## Page text:
-- START --

Deal or No Deal: Investor Risk Tolerance

If you’ve ever watched Deal or No Deal, Jeopardy!, or any other game show, you’ve most likely noticed that each person can tolerate varying degrees of risk. Some contestants are willing to risk a large sum of money to potentially win an even more substantial amount, while others are content to walk away with the money they’ve already won – despite having a chance to increase their winnings. For investors, risk is often known as “the greater the risk taken, the greater the potential reward.” However, the potential investment costs are an equally important part of the equation.

Risk, and how much of it an investor is willing to accept, helps determine an individual’s investment portfolio makeup. That’s why modern investing theories suggest that there is no universally perfect portfolio. Instead, each investor’s portfolio should be able to handle a level of risk that aligns with their tolerance and the constant movements of the market. At Strategic Wealth Partners, we take the risk implications associated with different investment classes into account when constructing portfolios. If an investor can tolerate higher amounts of risk, their portfolio will likely have a more substantial equity presence than bonds or treasury bills.

-- END --

## Supplied data:
-- START --

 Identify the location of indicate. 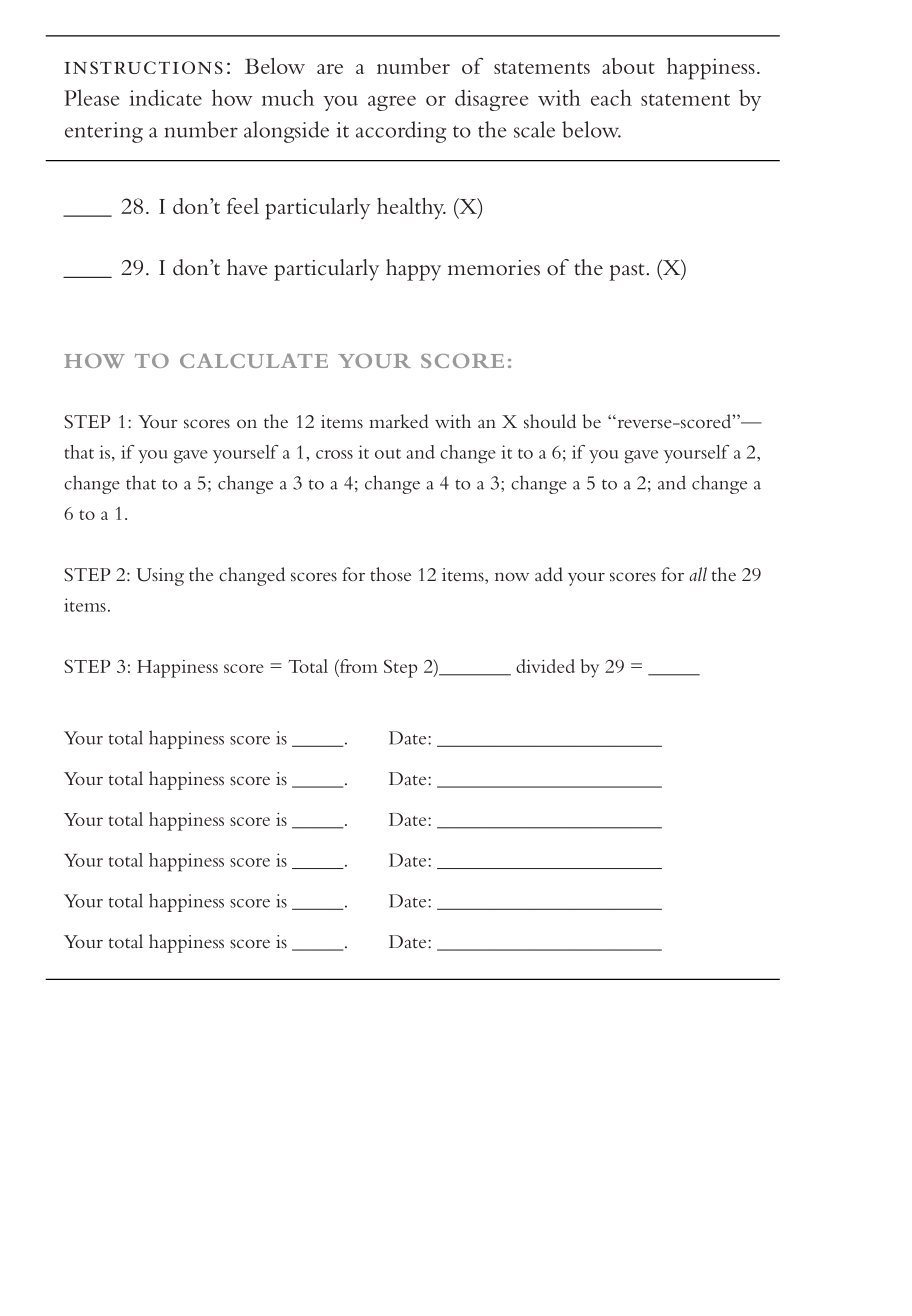
(165, 97).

-- END --

## What is asked:
1 – Extract the passage of the risk tolerance article from "If you’ve ever" to "of the equation.".
2 – Decide whether each statement agrees with the risk tolerance article, answering yes or no and quoting the words that decide it: (a) Modern investing theories hold that a single portfolio suits every investor. (b) Strategic Wealth Partners considers the risk implications of different investment classes when building portfolios. (c) An investor able to tolerate higher risk will likely hold more bonds than equity.
The listing was taken from a separate source unrelated to the risk tolerance article.

## The answers:
1 –
If you’ve ever watched Deal or No Deal, Jeopardy!, or any other game show, you’ve most likely noticed that each person can tolerate varying degrees of risk. Some contestants are willing to risk a large sum of money to potentially win an even more substantial amount, while others are content to walk away with the money they’ve already won – despite having a chance to increase their winnings. For investors, risk is often known as “the greater the risk taken, the greater the potential reward.” However, the potential investment costs are an equally important part of the equation.

2 –
(a) No: "there is no universally perfect portfolio."
(b) Yes: "we take the risk implications associated with different investment classes into account when constructing portfolios."
(c) No: "their portfolio will likely have a more substantial equity presence than bonds or treasury bills."